** DOCUMENT TEXT **
▶

Bourke claims that “the conservatism of Oakeshott and Huntington, like the liberalism of Hayek and Rawls, reflects an effort to fabricate an ideal, to stake out territory – to label in order to legitimise a particular system of values.” (Sadly, Bourke is unfamiliar with my own work on philosophical prophecy.) In particular, Bourke treats Huntington as a kind of modern Humean who, first, thinks that liberty presupposes authority. And, second, “that a conservative programme was necessary for the survival of the tradition of liberal politics in America.” On this reading, Huntington, then, criticizes those (like Russell Kirk) who understand themselves as ‘conservative,’ but who in their lack of understanding of American political culture end up in reactionary places. The role of Burke is, following Strauss’ reading of Burke (according to Bourke), to legitimise “existing institutions without prescribing for them any particular content.” Fair enough.

Now, if we go back to Huntington’s essay, he distinguishes among three ways of understanding conservatism as “a system of ideas concerned with the distribution of political and social values and acquiesced in by a significant social group:” first, as an aristocratic response to the French revolution. Second, as “an autonomous system of ideas which are generally valid. It is defined in terms of universal values such as justice, order, balance, moderation.” In fact, those political agents that adhere to this second way of understanding conservatism may well understand it as a “preferable political philosophy under any historical circumstances.” (emphasis added) And third, a situationist one in which a “recurring type of historical situation in which a fundamental challenge is directed at established institutions and in which the supporters of those institutions employ the conservative ideology in their defense.” (emphasis added.) Notice that, one can accept this three-fold taxonomy even if one is not a conservative. One can even think, as a dispassionate scholar, that one of these kinds of notions best describes conservatism in history while not endorsing it as a political agent or from a normative perspective. As Huntington observes the three kinds of conservatism posited by this taxonomy only differ analytically in relation “to the historical process.”

◀

** TASK DETAILS **
Answer these questions from the passage on conservatism.
1. Whose reading of Burke does Bourke follow in describing Burke's role?
2. What is the first of Huntington's three ways of understanding conservatism?
3. In relation to what do Huntington's three kinds of conservatism differ analytically?
The lines that follow have nothing to do with the text.

** INFORMATION GIVEN **

▶

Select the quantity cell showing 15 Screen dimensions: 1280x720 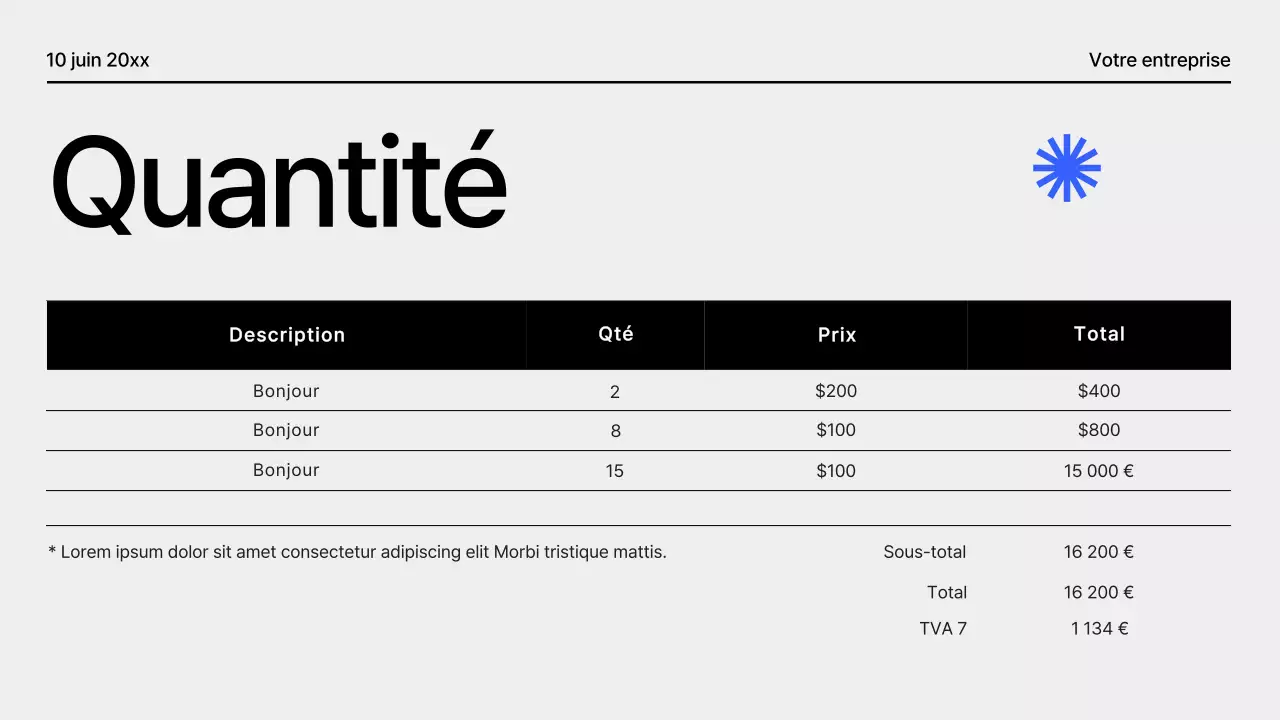pyautogui.click(x=615, y=471)
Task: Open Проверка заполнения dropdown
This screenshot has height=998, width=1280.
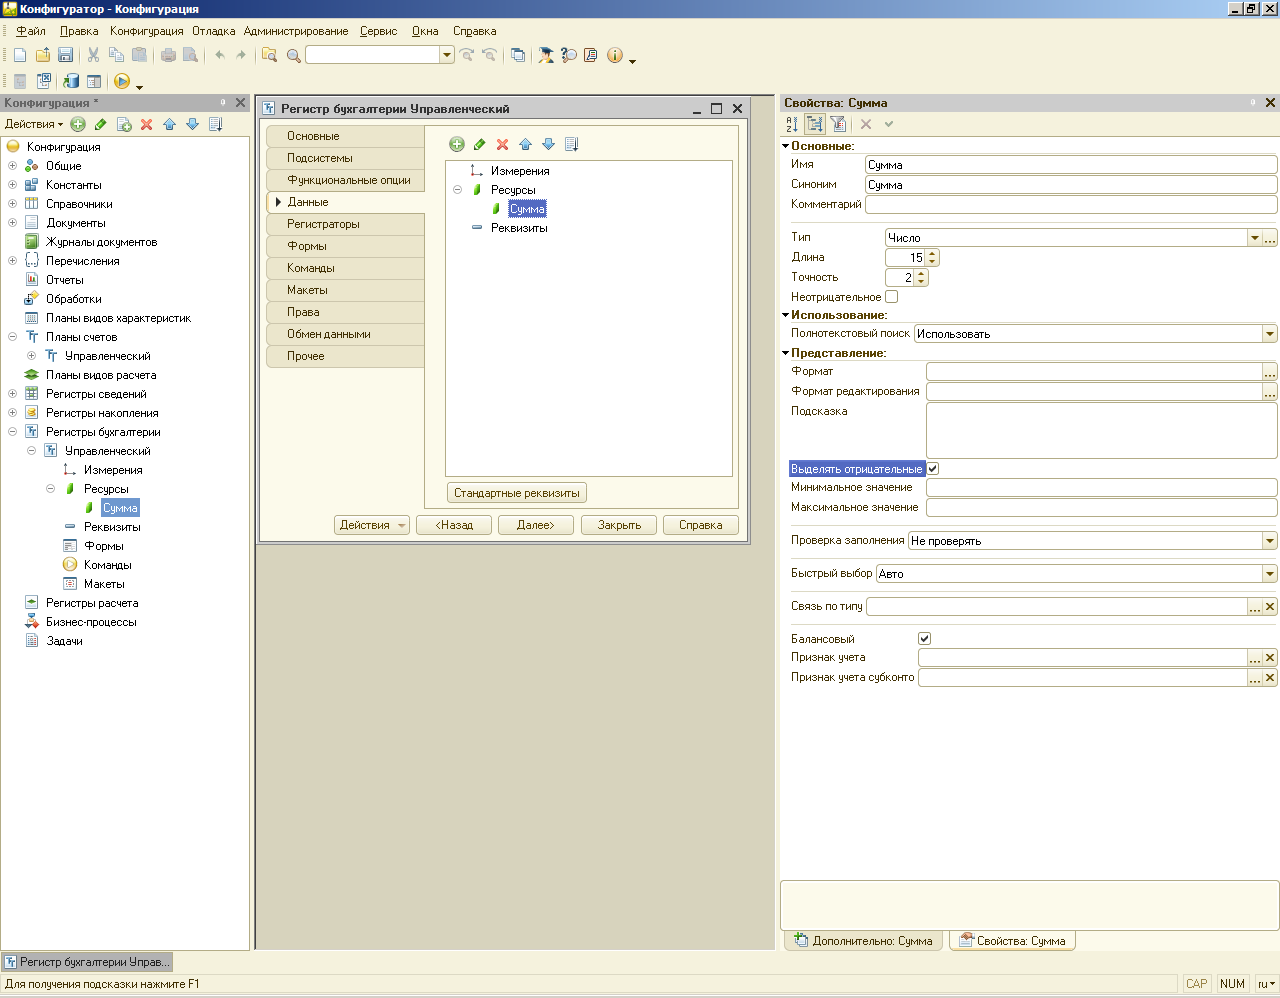Action: (1269, 541)
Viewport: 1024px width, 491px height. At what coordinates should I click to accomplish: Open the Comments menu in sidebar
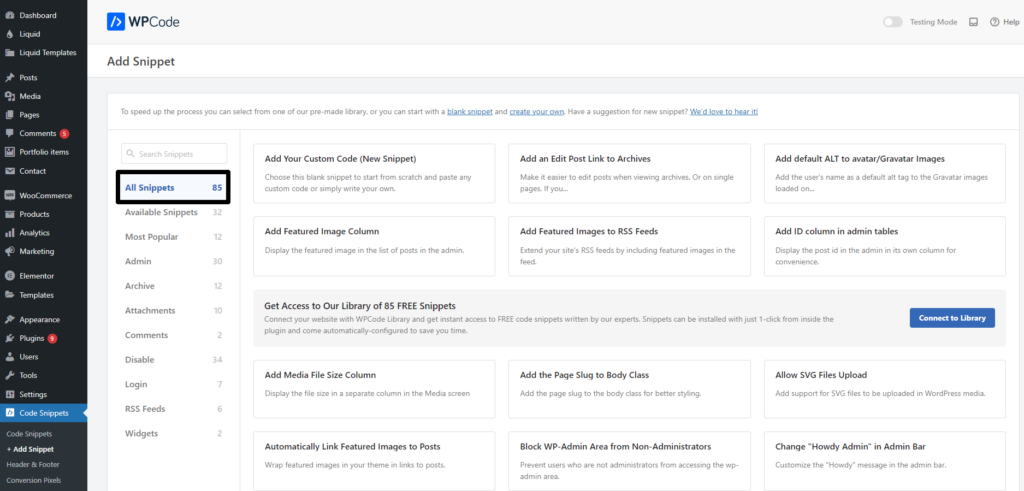37,133
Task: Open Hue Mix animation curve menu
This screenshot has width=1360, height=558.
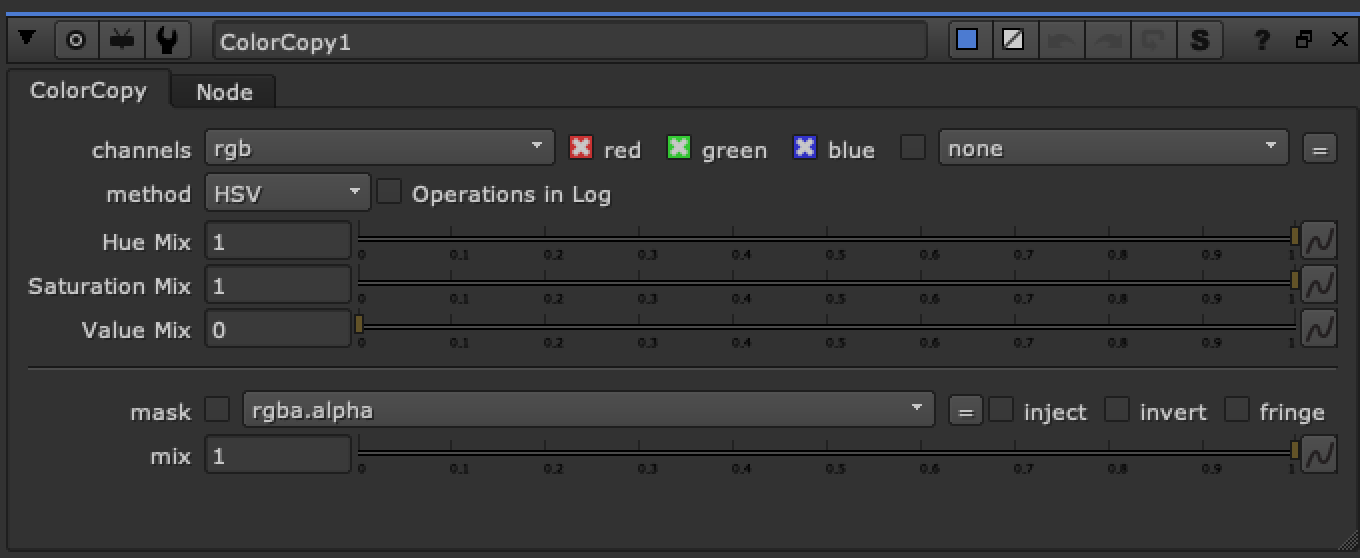Action: pyautogui.click(x=1319, y=242)
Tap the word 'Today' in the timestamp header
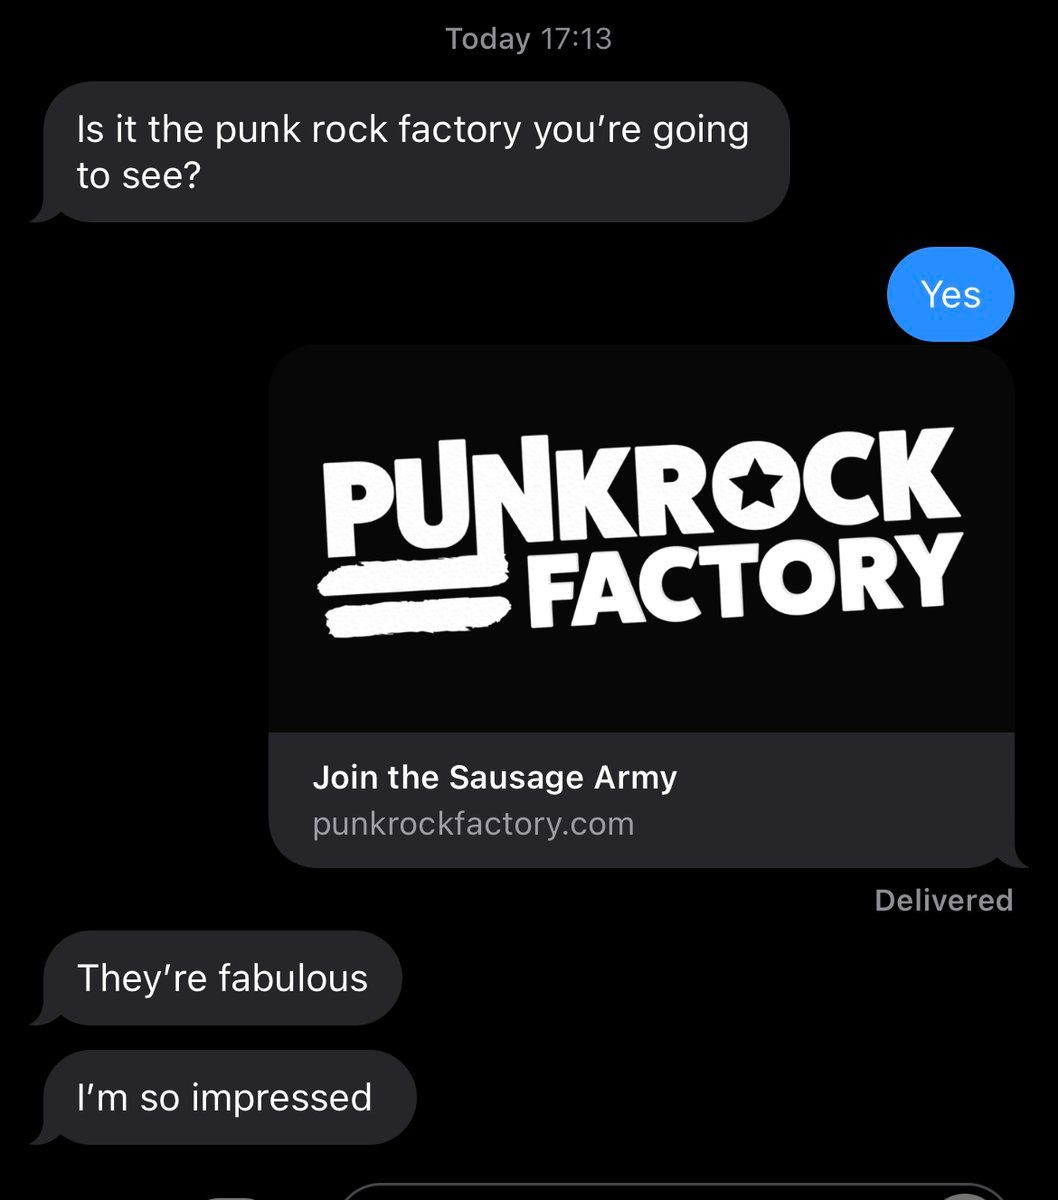The height and width of the screenshot is (1200, 1058). pos(488,39)
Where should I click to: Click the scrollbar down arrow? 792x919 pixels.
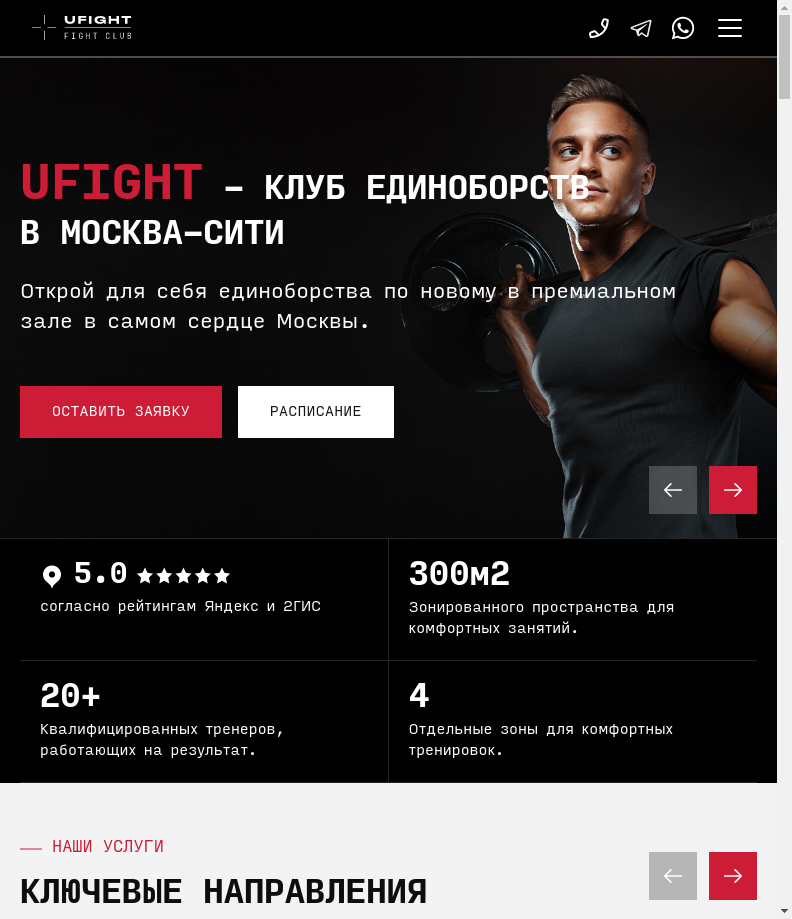point(784,911)
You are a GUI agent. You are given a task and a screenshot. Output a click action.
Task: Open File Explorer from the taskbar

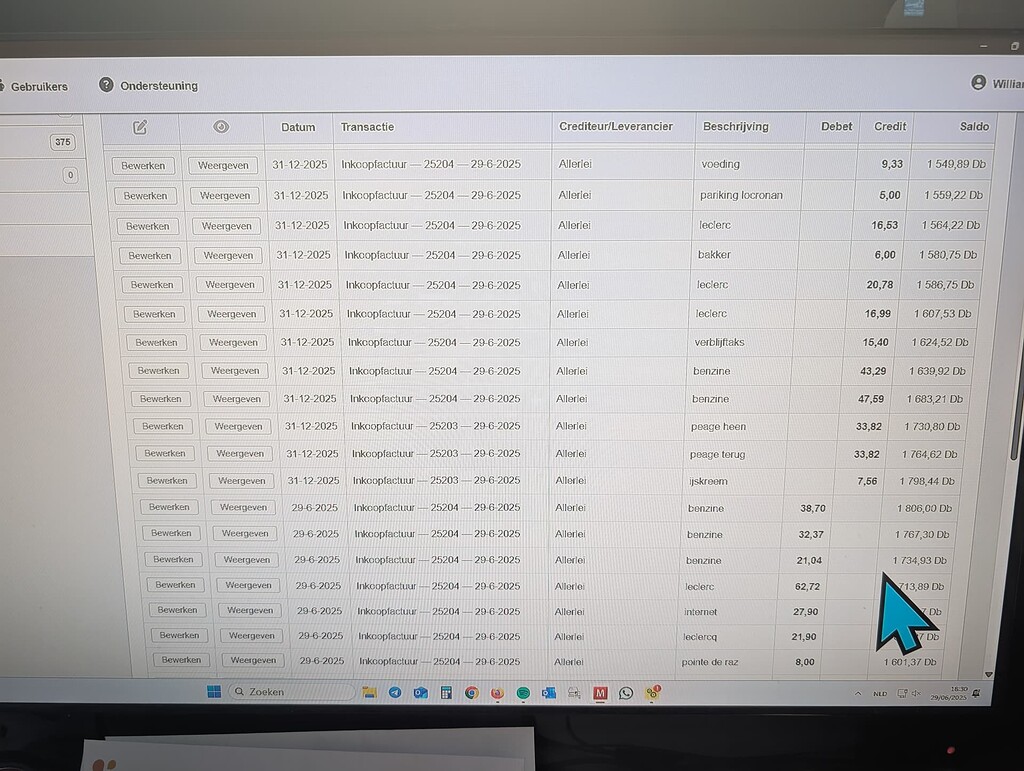pyautogui.click(x=369, y=691)
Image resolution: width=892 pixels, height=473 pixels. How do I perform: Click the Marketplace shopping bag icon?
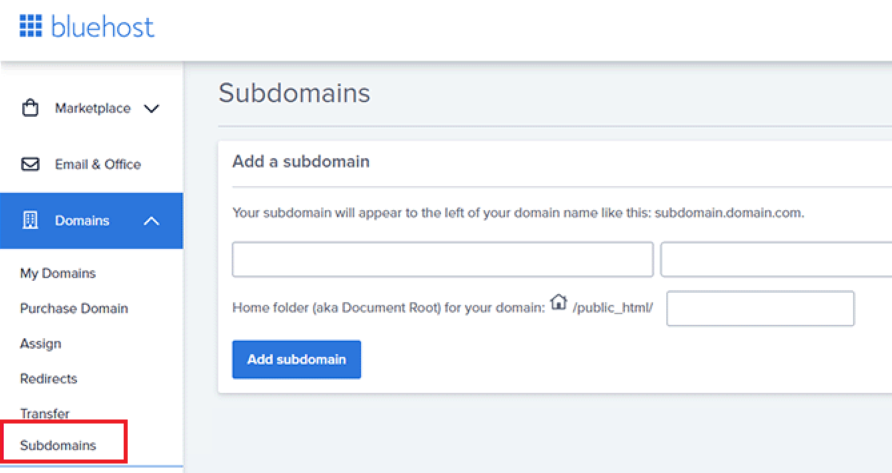[31, 108]
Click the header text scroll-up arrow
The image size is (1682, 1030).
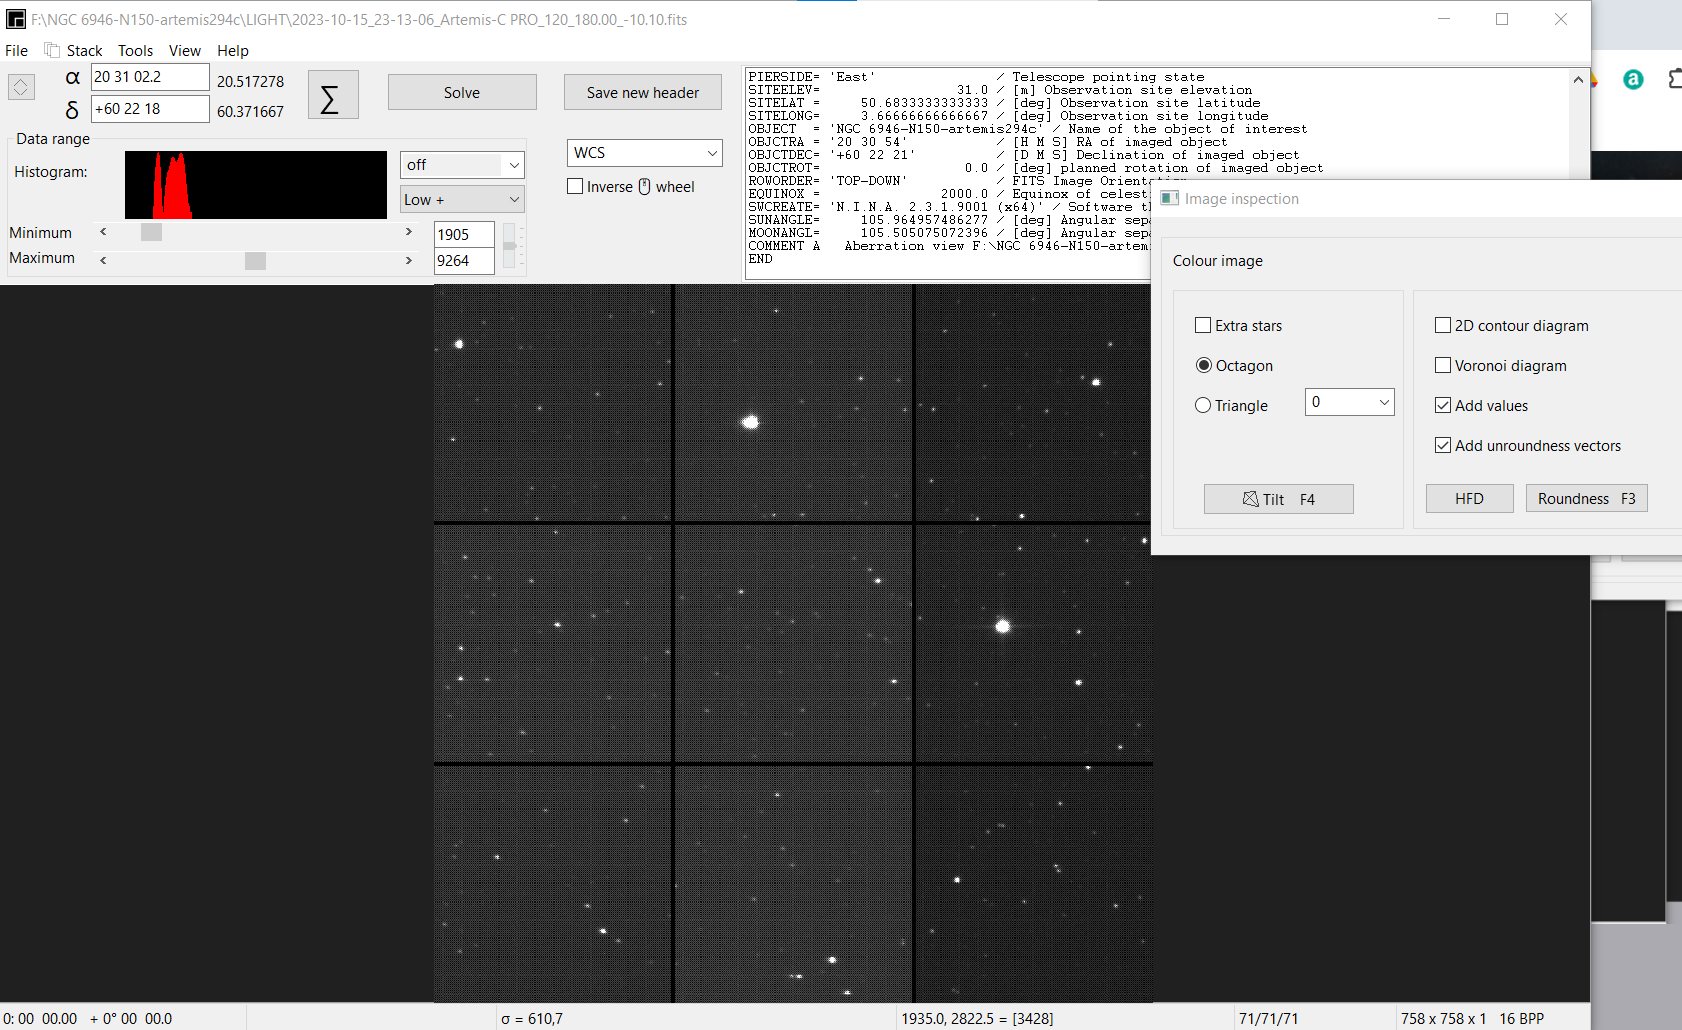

◀

** SOLUTION BELOW **
1. Strauss' reading of Burke.
2. As an aristocratic response to the French revolution.
3. To the historical process.